Our 'smoke tests' include a simple 2-host DNS check: https://github.com/zettio/weave/blob/master/test/200_dns_test.sh; maybe if you got that to run you could work backwards to why your test isn't working?

inercia commented 9 years ago

Hi guys,

I've tried several things and the mDNS feature runs fine as long as I launch the weaver with --net=host, but I don't really like this solution: this kind of exception just for the mDNS case does not seem very elegant...

The other alternative would be to add the appropriate iptables rules, but this would probably require duplicating multicast packets: they cannot be just routed due to TTL=1 for mDNS packets, and they cannot be just redirected (they also need to reach the host machine). So doing some iptables engineering, by adding more and more rules to the weave script, does not seem an elegant solution either: too much complexity, difficult to maintain, etc...

And this was the original reason for asking about moving weaver from a container to the host!

In my opinion, the weave script is keeping too much logic, and it will probably grow in the near future, so it will have to deal with multiple OSes, toolsets, commands and so, and doing networking with a bash script is not a lot of fun...

I also think this model imposes a somehow rigid flow in the system as some setup is done by the script and, once the weaver takes control, I don't think the system can modify some things (I must admit I'm not an expert here). I can imagine some changes in the routing table, device that go up or down, etc... and I'm not sure if Weave could react to this kind of things in its current form. In conclusion, I don't know if it is really good to be so isolated from the host for something like Weave, and running a container with full host access does not make sense either...

I fully understand that deploying Weave as a container makes a lot of sense in a containers world, but I also think that host packaging could solve some of the current problems of Weave in a more robust way. Packaging is not so difficult these days with tools like fpm (even for multiple distributions), and I think it would provide much better versions and dependencies control.

rade commented 9 years ago

the mDNS feature runs fine as long as I launch the weaver with --net=host, but I don't really like this solution: this kind of exception just for the mDNS case does not seem very elegant...

How about running the mDNS discovery as a separate container, with --net=host? That container could then tell the weave router what to connect to, via the HTTP call that is underneath weave connect.

In my opinion, the weave script is keeping too much logic

Thanks for reminding me to file an issue for that.

inercia commented 9 years ago

Adding a new container could solve the problem, but I'm wondering about some problems that could arise, like:

rade commented 9 years ago

who is going to be responsible for that container? who will keep it up and running?

Same answer as for the weave and weavedns containers :)

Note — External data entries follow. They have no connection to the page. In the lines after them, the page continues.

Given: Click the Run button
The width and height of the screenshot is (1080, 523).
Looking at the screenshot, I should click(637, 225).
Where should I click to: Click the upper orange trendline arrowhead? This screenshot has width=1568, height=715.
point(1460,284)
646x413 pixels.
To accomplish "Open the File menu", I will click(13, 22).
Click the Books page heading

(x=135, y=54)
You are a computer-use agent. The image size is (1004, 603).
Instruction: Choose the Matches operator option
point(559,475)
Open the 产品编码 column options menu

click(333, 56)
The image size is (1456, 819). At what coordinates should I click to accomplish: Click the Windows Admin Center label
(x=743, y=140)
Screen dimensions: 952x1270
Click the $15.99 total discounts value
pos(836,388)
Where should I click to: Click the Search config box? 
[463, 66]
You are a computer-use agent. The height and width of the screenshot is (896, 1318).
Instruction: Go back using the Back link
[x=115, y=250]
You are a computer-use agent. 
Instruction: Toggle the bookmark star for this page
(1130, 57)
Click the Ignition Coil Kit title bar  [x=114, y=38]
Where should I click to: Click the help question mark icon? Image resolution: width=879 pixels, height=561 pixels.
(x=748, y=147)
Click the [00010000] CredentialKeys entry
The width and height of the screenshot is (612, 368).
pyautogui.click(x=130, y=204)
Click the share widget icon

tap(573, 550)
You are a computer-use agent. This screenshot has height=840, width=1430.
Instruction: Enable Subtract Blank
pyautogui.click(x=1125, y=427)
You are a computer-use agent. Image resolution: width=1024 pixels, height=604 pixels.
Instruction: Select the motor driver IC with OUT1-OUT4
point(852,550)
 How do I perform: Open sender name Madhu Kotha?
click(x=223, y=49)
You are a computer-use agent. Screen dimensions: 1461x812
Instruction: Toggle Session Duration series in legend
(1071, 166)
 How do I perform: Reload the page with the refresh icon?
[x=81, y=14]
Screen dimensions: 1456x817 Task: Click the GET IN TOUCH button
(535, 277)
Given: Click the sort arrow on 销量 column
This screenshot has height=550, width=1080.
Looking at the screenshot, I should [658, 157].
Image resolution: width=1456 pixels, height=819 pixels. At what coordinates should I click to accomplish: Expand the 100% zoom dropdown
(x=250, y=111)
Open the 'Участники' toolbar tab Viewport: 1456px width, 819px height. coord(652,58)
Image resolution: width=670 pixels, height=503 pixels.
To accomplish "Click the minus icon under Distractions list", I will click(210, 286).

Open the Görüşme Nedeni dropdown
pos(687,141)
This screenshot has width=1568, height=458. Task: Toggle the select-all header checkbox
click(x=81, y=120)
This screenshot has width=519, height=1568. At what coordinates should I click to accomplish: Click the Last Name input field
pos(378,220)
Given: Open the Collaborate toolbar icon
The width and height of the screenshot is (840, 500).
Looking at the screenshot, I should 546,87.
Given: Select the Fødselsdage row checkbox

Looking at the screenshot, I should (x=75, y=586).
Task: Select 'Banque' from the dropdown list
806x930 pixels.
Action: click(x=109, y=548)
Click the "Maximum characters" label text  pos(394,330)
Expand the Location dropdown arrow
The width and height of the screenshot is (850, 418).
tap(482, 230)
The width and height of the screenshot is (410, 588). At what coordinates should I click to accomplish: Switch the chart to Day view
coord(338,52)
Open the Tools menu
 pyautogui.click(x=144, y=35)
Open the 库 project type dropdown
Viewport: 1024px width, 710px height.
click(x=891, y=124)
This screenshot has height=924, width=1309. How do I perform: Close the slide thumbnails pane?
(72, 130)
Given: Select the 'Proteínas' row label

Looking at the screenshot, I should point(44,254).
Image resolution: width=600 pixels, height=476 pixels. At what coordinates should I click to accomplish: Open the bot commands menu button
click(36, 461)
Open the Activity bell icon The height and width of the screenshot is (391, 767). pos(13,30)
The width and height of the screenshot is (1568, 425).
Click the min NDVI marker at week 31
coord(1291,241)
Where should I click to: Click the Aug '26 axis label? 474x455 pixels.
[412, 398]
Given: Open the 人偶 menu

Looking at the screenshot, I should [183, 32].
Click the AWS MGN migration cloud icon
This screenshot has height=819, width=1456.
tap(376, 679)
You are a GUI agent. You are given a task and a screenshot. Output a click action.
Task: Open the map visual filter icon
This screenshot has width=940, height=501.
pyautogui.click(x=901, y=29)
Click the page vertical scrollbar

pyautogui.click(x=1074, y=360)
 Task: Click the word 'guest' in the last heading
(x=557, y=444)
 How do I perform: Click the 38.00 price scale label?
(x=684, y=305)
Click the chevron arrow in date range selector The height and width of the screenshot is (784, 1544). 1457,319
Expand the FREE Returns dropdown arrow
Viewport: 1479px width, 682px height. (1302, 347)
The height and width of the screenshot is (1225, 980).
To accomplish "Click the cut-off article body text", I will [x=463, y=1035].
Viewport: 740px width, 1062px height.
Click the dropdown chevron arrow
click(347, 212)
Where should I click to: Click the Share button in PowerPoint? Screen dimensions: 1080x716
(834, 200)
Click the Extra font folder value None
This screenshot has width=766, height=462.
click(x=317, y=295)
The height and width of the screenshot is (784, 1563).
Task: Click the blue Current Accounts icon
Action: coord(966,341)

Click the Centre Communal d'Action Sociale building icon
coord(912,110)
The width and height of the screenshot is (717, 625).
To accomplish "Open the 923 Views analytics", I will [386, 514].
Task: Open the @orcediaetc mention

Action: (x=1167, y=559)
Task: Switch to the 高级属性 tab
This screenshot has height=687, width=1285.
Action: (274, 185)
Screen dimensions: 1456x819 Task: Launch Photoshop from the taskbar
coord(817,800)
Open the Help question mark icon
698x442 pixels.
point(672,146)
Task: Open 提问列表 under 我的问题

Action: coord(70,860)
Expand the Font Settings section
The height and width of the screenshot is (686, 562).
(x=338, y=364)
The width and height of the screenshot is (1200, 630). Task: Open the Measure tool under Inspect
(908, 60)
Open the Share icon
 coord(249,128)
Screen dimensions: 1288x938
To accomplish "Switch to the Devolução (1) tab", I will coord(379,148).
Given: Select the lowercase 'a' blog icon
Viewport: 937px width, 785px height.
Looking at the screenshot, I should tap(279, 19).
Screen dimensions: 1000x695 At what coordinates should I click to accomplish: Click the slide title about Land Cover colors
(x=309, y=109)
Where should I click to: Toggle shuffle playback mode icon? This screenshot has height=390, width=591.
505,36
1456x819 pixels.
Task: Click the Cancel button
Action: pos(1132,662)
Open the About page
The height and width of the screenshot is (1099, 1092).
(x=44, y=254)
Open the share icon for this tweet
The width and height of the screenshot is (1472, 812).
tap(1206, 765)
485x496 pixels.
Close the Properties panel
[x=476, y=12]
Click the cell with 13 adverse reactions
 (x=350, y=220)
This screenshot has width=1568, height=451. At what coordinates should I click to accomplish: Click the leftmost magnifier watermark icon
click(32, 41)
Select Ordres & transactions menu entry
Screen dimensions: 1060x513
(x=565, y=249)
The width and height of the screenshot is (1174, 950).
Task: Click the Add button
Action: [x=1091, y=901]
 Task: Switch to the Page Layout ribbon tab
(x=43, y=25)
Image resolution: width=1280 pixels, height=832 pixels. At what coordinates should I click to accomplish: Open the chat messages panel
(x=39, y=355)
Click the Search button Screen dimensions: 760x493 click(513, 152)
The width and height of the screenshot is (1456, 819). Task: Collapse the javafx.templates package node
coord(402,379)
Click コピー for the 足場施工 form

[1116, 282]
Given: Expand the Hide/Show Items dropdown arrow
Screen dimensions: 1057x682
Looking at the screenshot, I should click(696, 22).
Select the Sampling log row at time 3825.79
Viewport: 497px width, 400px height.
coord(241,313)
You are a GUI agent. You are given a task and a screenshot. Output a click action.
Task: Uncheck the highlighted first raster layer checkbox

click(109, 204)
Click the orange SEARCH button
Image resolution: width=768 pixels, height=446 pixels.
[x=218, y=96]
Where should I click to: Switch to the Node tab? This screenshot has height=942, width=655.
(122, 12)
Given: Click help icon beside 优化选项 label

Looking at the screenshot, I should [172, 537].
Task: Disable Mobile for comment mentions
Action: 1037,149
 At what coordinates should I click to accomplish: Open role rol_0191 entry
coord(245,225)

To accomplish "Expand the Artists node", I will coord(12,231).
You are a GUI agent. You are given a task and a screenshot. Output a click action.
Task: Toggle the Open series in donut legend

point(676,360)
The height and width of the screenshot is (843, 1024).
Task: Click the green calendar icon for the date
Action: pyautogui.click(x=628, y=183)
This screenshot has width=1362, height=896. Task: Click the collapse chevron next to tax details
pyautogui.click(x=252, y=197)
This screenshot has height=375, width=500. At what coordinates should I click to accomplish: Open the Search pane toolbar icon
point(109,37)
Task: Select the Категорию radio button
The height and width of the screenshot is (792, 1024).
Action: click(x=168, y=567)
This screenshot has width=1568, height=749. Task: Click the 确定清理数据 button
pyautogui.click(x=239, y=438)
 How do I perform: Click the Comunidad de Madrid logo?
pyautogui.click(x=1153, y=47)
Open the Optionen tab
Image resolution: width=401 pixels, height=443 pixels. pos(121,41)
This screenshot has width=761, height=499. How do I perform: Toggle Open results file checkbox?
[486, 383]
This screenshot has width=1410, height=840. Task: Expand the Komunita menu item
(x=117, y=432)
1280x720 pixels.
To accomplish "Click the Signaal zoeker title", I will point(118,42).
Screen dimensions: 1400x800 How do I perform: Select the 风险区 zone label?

if some higher level software is responsible for controlling containers, could it be a problem to have so many weaver-initiated containers?

Don't think so. Nobody has reported problems with weave+weavedns so far in this regard. More generally, weave is definitely going to grow, and having multiple container with distinct responsibilities is preferable to having a single uber container. So whatever problems might be encountered in such a configuration will just have to be fixed.

how do we keep compatibility consistency between this new container and the weaver container?

As of #306 the script ensures that the images have the same version as itself.

rade commented 9 years ago

I've tried several things and the mDNS feature runs fine as long as I launch the weaver with --net=host, but I don't really like this solution: this kind of exception just for the mDNS case does not seem very elegant...

FDP (#1438) has to start weave with --net=host, so the above is no longer an issue.

I wonder whether port scanning would work on AWS/GCE :) Though apparently that is against the T&Cs.

One other thing to consider: --init-peer-count... would be lovely if a user didn't have to specify that, but let's not inflate this issue.

inercia commented 9 years ago

FDP (#1438) has to start weave with --net=host, so the above is no longer an issue.

Running things with --net=host would make things much easier.

I wonder whether port scanning would work on AWS/GCE :) Though apparently that is against the T&Cs.

I'm not sure this is the right path to follow now that we have Discovery. I think that peer discovery with the help of an external entity (ie, the Swarm token thing) provides a more general solution. It is a pity Docker has not taken their token idea a step further and make it a NAT helper...

One other thing to consider: --init-peer-count... would be lovely if a user didn't have to specify that, but let's not inflate this issue.

If it could be changed dynamically...